One topic I’ve heard mentioned again and again in the agile community lately is “agile metrics” – the measures we use to determine whether our agile teams are successful. In the past, I’ve told both students and clients that identifying agile performance objectives is extremely easy — happy customers; good, working software; happy teams — it’s that simple.
Choosing what we measure (our metrics) to confirm we are meeting our performance objectives, however, is not as easy. Customer satisfaction surveys, product sales, feature value, cycle time, weighted defect rates, employee retention rates and even fists-of-five can be good measures, but the right metric and scale are often guided by the specific situation and organizational context. So, we typically ask questions like, “Is this a good metric for us?”, “What threshold defines success?”, “Can we collect it?”, “How should we report it?” and “How will we use it once we know it?” in order to establish agile metrics for a given organization.
Establishing agile metrics in this way is great for measuring the success of an agile transformation or agile business unit. But, unfortunately, it has its limits beyond measuring agility. Meeting your agile benchmarks doesn’t necessarily mean that your organization is achieving its strategic business goals. Stated differently, delivering good, working software is a great engine, but without a transmission, wheels and a good driver steering your high-performance vehicle around the track, a good business strategy can still end in a wreck.

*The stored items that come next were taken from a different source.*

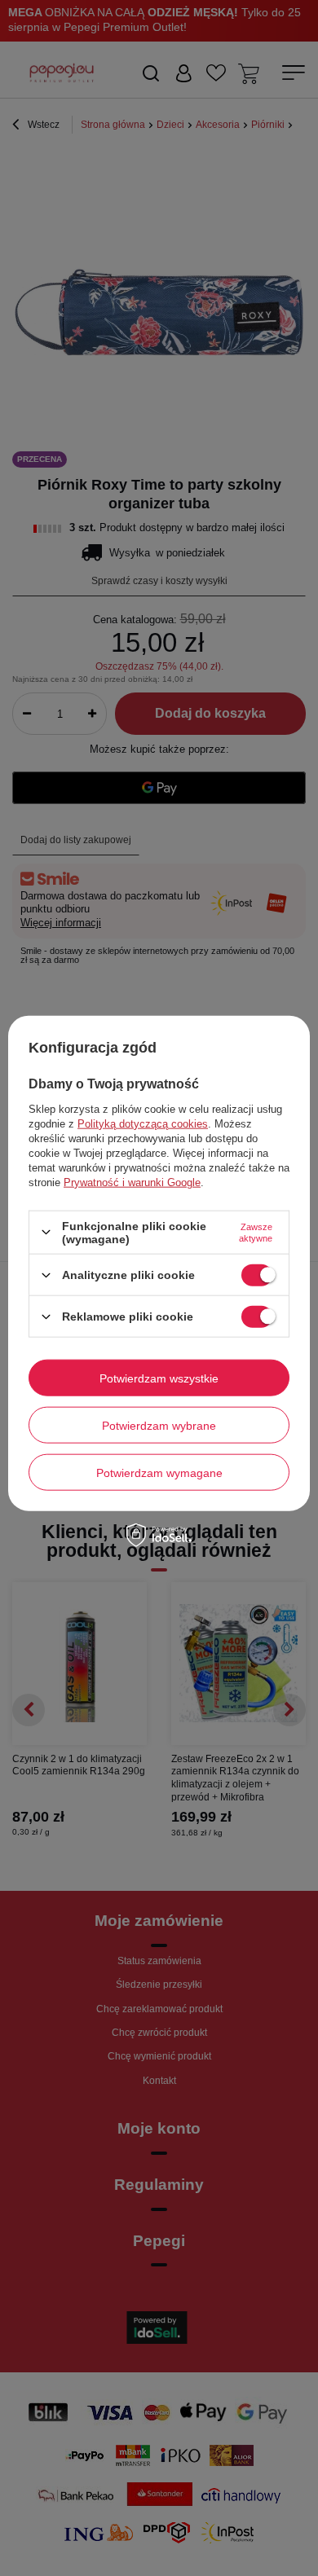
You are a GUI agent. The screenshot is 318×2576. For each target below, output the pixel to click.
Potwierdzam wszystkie (159, 1377)
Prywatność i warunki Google (132, 1182)
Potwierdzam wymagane (159, 1472)
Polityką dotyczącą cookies (142, 1123)
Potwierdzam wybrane (159, 1424)
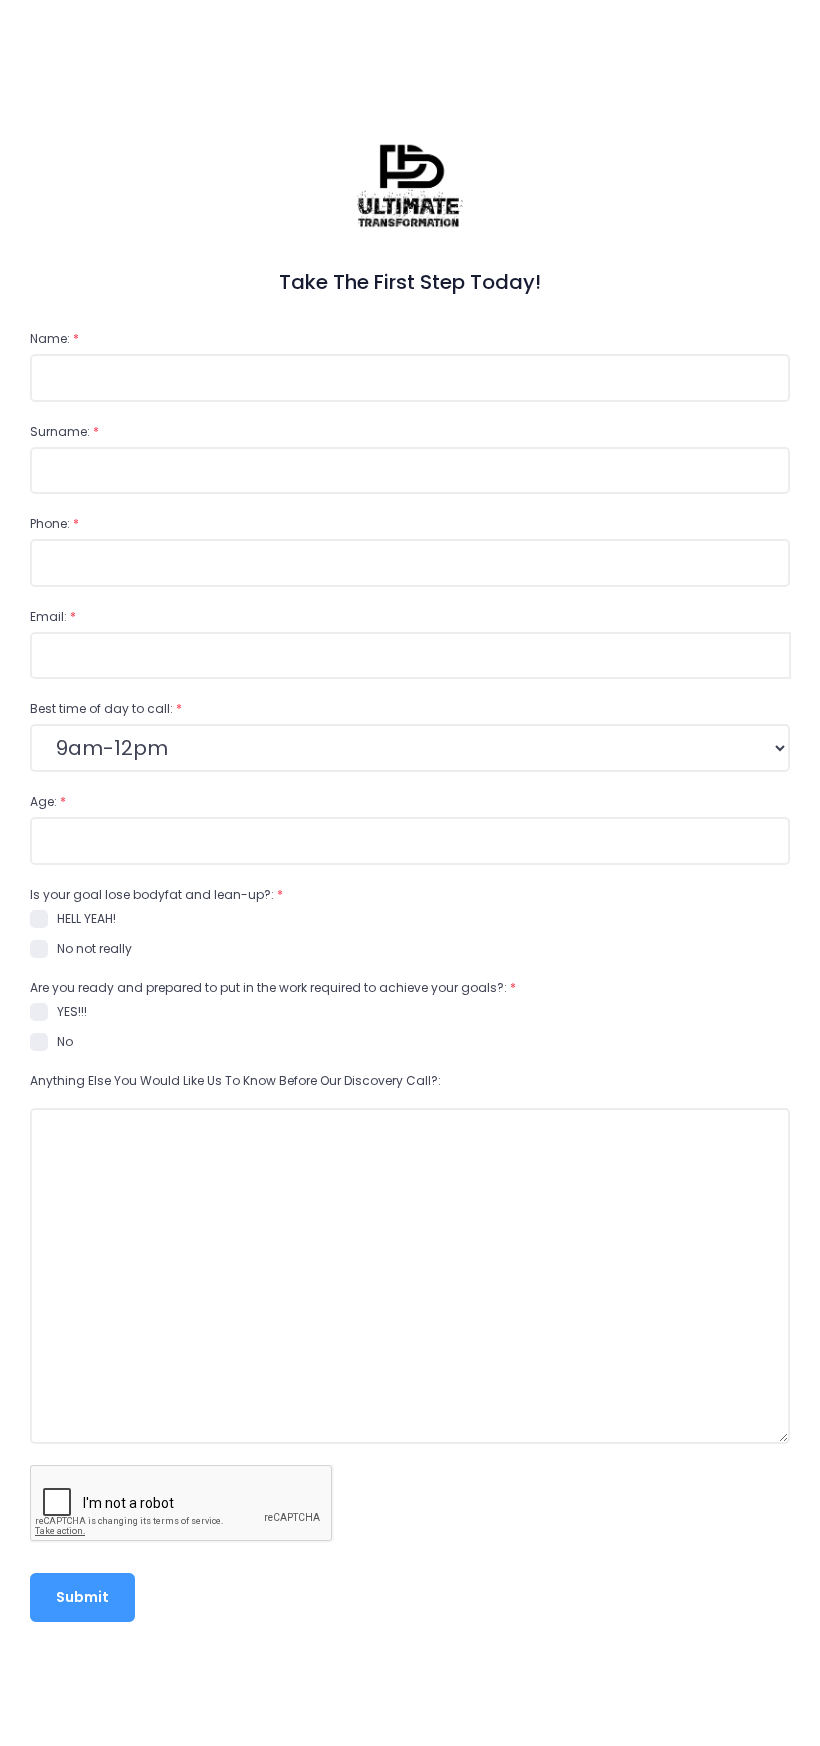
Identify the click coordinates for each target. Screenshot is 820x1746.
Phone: (54, 523)
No (65, 1041)
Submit (82, 1597)
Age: (48, 801)
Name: (54, 338)
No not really (94, 948)
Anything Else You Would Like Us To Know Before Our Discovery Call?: (235, 1080)
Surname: (64, 431)
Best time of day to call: (106, 708)
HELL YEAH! (86, 918)
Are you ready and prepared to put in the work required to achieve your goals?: (273, 987)
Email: (53, 616)
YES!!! (72, 1011)
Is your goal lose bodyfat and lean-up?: (156, 894)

What, then, do we do? The answer is that we work our way backwards — from business objectives and business metrics to agile team objectives and performance metrics that enable the business objectives to be achieved — much like we do in Balanced Scorecard strategic planning. This is called “cascading”.
For example, if business strategy dictates that our organization “Become a market leader” by increasing market share from 20 to 40% in two years, then agile metrics need to measure our ability to meet this business objective. Perhaps we intend to gain market share by delivering new features faster than our competitors, in which case, measures like cycle time, process efficiency and frequency of delivery are worth considering. Or, perhaps the way to gain market share is to improve product quality, in which case customer satisfaction, usability, and weighted defect rate become more important. Either way, the business objective is driving the agile metric.
As you can see, there are definitely measures that are generally more valuable to collect than others, but there’s really no one magic metric that captures it all. So, there’s no point in searching for one, or in claiming that there is one.
And, we can’t assume that meeting our agile performance measures will ensure business success. Because, while your ability to deliver good, working software may be at an all time high according to your agile metrics, your celebration of your hard-won agility may occur at the same time your organization is on the verge of shuddering its doors — if you’re not careful to incorporate business objectives.